In a multi-label classification problem there a duplicates in the training data that are labelled differently. For example, feature x is the same for both rows, while the corresponding labels y differ.

df = pd.DataFrame({'x': ['text', 'text'], 
                   'y': [[0, 1], [0, 2]]})

Neither of these is necessarily wrong. As the label space is rather large they might just be equally correct (or wrong for that matter).

I assume duplicates with different labels are problematic when learning a model on these data. The model cannot get the prediction for both data points right at the same time. What is the best way to handle this situation? Should I merge both rows by building the union of the two sets of labels?

df = pd.DataFrame({'x': ['text'],
                   'y': [[0, 1, 2]]})

Or are there alternatives?

raywib
  • 11
  • 1
    Welcome to Cross Validated!

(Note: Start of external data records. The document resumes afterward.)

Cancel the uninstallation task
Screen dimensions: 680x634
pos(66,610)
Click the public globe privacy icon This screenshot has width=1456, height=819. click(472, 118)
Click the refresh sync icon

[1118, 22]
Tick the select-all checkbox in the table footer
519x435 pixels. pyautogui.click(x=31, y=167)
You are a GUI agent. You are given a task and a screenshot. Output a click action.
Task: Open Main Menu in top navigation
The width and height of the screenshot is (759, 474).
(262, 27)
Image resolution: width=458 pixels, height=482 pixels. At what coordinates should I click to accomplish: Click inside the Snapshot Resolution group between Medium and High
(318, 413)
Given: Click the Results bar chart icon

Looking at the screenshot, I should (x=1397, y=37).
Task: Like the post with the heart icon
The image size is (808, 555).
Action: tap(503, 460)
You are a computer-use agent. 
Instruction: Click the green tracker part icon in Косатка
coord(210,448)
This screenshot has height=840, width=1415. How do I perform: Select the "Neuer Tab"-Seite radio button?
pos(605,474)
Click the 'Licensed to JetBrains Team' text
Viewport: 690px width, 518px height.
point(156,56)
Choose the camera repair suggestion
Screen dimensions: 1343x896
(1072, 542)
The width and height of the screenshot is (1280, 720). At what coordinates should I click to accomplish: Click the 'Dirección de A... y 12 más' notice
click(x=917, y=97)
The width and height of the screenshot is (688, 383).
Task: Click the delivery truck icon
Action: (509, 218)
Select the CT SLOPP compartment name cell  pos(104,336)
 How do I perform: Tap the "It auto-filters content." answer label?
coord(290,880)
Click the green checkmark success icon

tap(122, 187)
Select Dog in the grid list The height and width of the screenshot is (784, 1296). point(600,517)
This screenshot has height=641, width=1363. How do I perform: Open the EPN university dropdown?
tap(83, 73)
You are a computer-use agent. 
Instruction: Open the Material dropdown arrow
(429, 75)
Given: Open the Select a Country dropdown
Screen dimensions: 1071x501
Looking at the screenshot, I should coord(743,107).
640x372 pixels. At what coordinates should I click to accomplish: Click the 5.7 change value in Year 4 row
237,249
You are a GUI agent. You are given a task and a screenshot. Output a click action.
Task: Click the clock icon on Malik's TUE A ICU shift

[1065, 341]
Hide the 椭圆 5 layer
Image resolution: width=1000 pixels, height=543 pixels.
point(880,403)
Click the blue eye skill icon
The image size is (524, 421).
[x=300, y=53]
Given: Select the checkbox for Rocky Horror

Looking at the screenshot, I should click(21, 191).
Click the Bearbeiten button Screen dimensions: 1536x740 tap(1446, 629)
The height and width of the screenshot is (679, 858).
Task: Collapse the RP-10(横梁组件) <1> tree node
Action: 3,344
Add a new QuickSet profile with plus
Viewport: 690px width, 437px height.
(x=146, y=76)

Could you please expand on why you find this problematic? You can see from the data that the same features can have different outcomes, so shouldn’t the model not be able to get it right every time? – Dave Feb 01 '24 at 14:13
  • 1
    See https://stats.stackexchange.com/questions/602110/how-to-treat-duplicates-while-dealing-with-real-data – kjetil b halvorsen Feb 01 '24 at 14:22
  • 1
    Your model should output conditional class membership probabilities in any case. In this case, you would want predicted probabilities of 0.5 and 0.5. Where is the problem? – Stephan Kolassa Feb 01 '24 at 14:23
  • So maybe I got it wrong and it is not so much a problem for the model but for the metric: A model could output equal probabilities for both label 1 and 2 and that would be satisfactory. But if I evaluated the model on the same data above the loss function would give the impression of rather a bad model. Or am I missing something? – raywib Feb 02 '24 at 07:59
  • Well the model can’t tell which label is correct for that input, can it? No matter what, it will get something wrong, will it not? It seems like, whatever distinguishes those outcomes is missing from your data. “Bad model” is one way to describe that, and your measures of performance should reflect the fact that you lack the desired ability to predict. – Dave Feb 02 '24 at 11:36

1 Answers1

1

It does not make sense to consider this feature to correspond with both outcomes happening simultaneously. The evidence points to either outcome being possible, but nothing suggests that both can happen. If you give this feature an outcome of both labels, you are telling the model to predict that both will happen when this feature occurs, and the data dispute that.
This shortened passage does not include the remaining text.